(WORK ITEM) Would you please set down the data again exactly as given, excluding the pictures?

(Items from a data source)
***
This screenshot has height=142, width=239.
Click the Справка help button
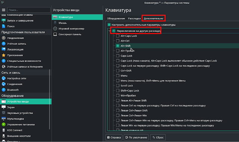[114, 138]
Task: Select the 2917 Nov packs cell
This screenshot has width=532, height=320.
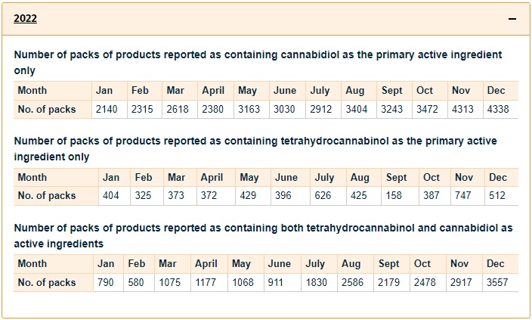Action: (461, 283)
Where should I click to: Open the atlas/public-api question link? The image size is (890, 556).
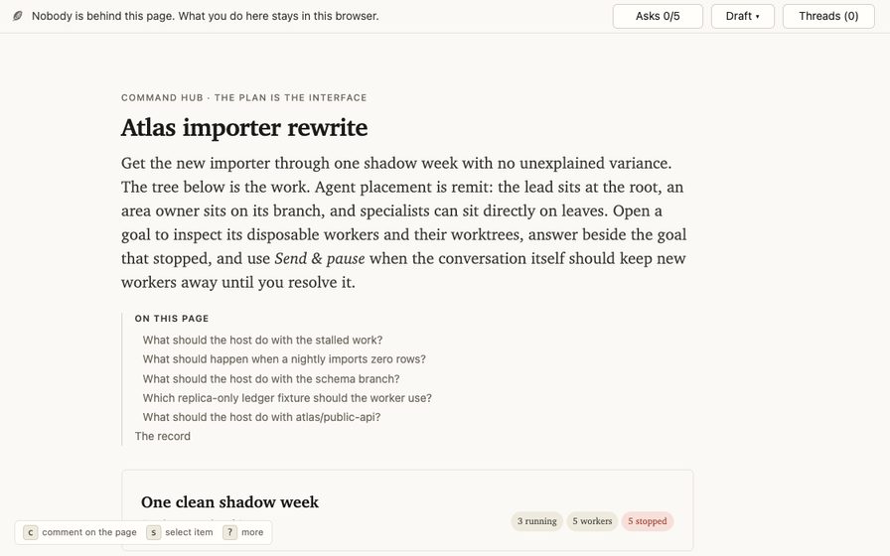pos(261,417)
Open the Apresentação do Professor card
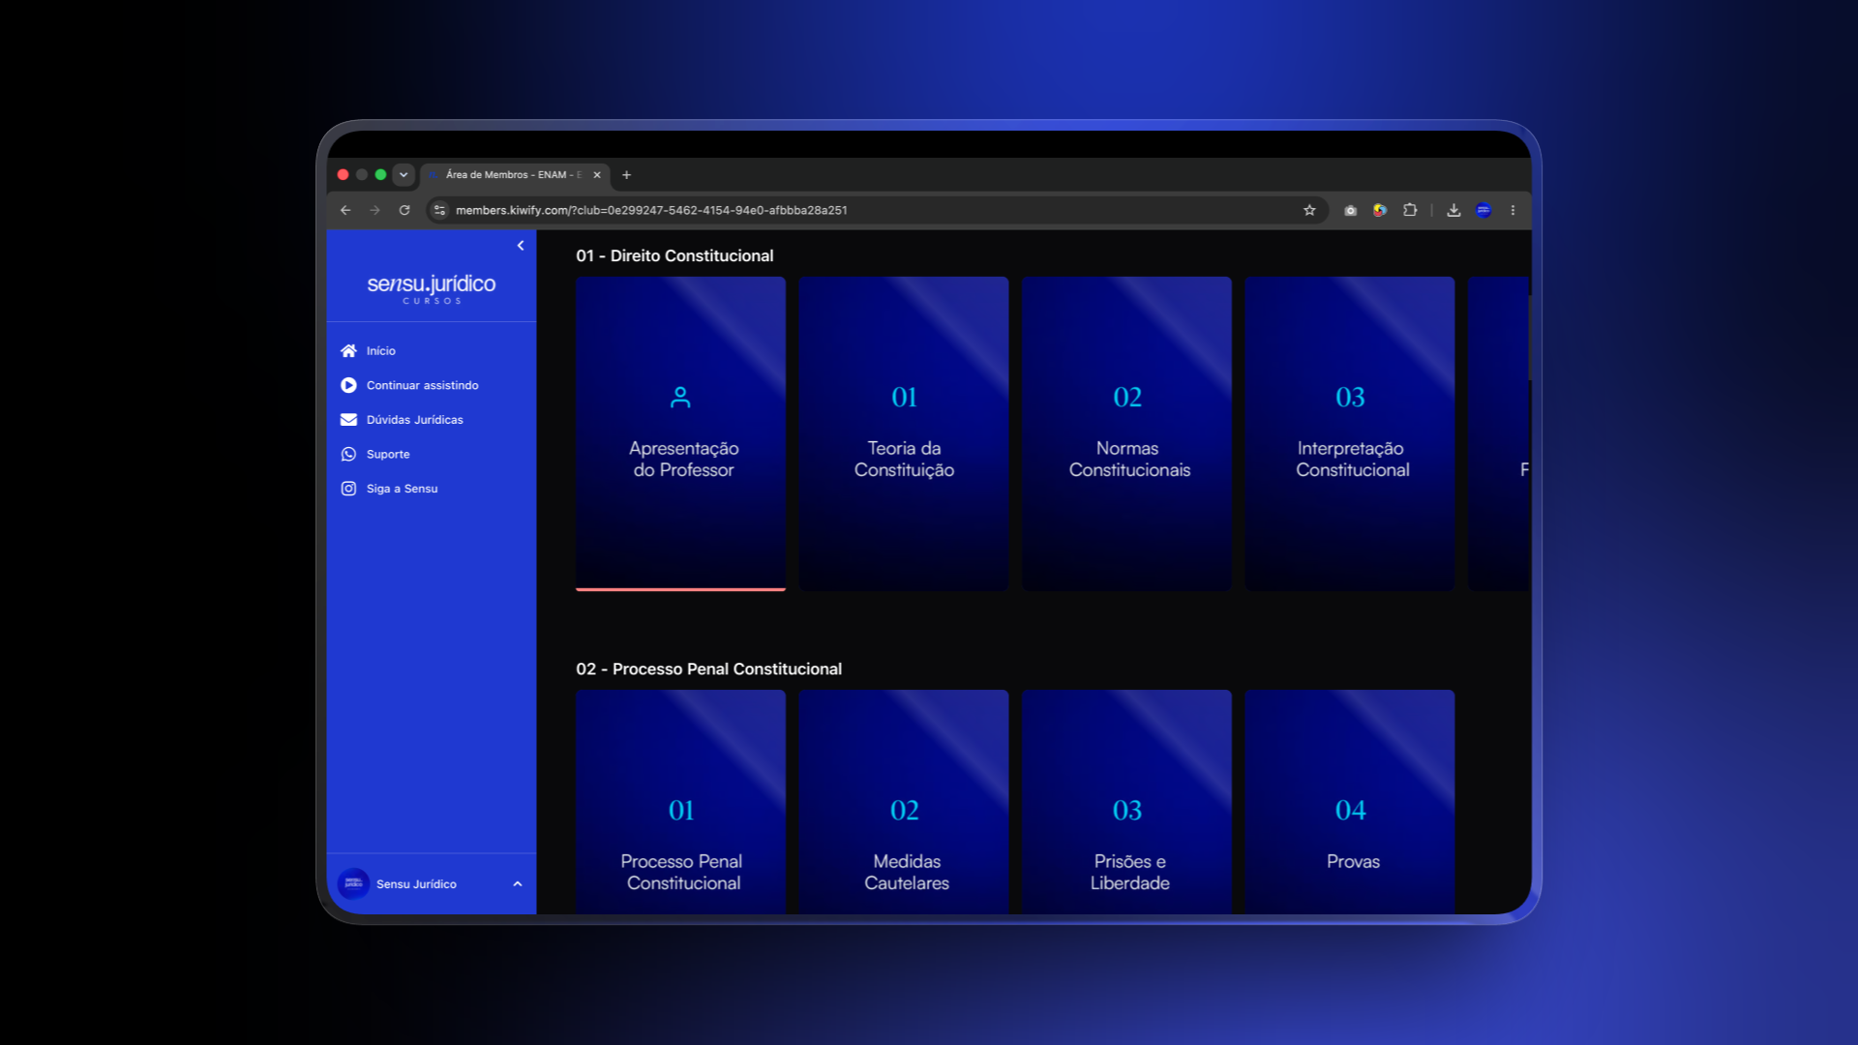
***
(OUTPUT OF THE EXERCISE)
This screenshot has height=142, width=239.
Click the Справка help button
[114, 138]
Task: Select the 2917 Nov packs cell
This screenshot has width=532, height=320.
Action: (461, 283)
Where should I click to: Open the atlas/public-api question link? The image size is (890, 556).
pos(261,417)
Open the Apresentação do Professor card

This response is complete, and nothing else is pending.